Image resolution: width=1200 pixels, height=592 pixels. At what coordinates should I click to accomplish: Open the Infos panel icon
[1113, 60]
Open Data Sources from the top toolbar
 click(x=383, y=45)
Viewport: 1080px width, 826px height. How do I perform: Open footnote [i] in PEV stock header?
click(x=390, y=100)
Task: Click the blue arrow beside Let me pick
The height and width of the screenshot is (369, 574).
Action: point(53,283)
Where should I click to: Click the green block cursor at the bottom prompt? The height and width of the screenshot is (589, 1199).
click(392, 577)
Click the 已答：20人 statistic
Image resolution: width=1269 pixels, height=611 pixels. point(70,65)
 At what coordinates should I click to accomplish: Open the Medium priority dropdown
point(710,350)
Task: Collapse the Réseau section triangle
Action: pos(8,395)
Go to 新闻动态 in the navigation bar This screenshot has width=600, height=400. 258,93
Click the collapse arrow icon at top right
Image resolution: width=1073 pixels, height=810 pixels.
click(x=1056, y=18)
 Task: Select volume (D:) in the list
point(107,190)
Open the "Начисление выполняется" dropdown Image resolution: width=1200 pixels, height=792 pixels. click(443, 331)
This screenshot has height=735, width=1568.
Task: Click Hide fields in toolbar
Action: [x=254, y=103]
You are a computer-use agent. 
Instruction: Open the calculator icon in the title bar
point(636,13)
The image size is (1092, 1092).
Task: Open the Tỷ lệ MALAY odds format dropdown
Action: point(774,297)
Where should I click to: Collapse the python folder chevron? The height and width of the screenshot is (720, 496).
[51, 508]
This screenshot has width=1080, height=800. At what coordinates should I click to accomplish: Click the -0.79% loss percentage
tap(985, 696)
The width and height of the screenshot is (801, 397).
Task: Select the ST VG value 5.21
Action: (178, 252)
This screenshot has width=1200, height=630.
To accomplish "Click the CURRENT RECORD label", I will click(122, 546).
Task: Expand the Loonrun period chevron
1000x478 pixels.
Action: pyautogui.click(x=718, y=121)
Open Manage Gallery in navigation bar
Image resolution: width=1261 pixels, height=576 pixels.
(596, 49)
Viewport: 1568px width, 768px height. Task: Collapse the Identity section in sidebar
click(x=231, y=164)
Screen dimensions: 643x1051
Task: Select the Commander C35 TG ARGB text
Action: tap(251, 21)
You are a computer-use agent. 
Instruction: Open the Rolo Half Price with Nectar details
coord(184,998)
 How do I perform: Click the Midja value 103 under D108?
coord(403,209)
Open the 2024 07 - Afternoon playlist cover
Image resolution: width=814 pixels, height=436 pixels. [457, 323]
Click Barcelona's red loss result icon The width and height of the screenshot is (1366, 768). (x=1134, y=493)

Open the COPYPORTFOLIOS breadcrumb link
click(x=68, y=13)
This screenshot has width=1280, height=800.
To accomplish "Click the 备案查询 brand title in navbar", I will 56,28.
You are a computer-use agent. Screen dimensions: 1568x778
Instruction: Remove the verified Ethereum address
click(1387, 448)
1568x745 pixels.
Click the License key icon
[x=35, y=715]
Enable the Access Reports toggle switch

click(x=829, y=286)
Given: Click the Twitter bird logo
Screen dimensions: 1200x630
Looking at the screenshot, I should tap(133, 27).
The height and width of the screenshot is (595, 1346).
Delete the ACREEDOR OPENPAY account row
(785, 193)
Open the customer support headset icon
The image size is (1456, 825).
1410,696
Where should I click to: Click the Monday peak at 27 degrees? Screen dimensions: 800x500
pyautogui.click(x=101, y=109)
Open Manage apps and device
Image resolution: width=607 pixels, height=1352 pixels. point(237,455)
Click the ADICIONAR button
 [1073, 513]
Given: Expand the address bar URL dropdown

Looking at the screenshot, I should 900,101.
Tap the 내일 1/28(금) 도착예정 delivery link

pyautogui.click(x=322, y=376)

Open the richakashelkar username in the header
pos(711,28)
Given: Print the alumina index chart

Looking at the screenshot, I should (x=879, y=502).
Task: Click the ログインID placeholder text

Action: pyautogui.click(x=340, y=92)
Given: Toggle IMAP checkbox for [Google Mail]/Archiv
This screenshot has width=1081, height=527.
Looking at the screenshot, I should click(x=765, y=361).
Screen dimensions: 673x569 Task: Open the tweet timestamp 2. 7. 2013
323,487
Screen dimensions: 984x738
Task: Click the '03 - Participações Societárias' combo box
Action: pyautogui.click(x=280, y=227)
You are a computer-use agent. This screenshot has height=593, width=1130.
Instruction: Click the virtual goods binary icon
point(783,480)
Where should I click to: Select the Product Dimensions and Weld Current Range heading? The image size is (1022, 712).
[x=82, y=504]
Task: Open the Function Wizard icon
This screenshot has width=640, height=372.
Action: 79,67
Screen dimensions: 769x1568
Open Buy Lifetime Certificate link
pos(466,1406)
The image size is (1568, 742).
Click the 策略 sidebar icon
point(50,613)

Assignment:
State how many lines above include the word "computer", and nothing more.

Output below:
4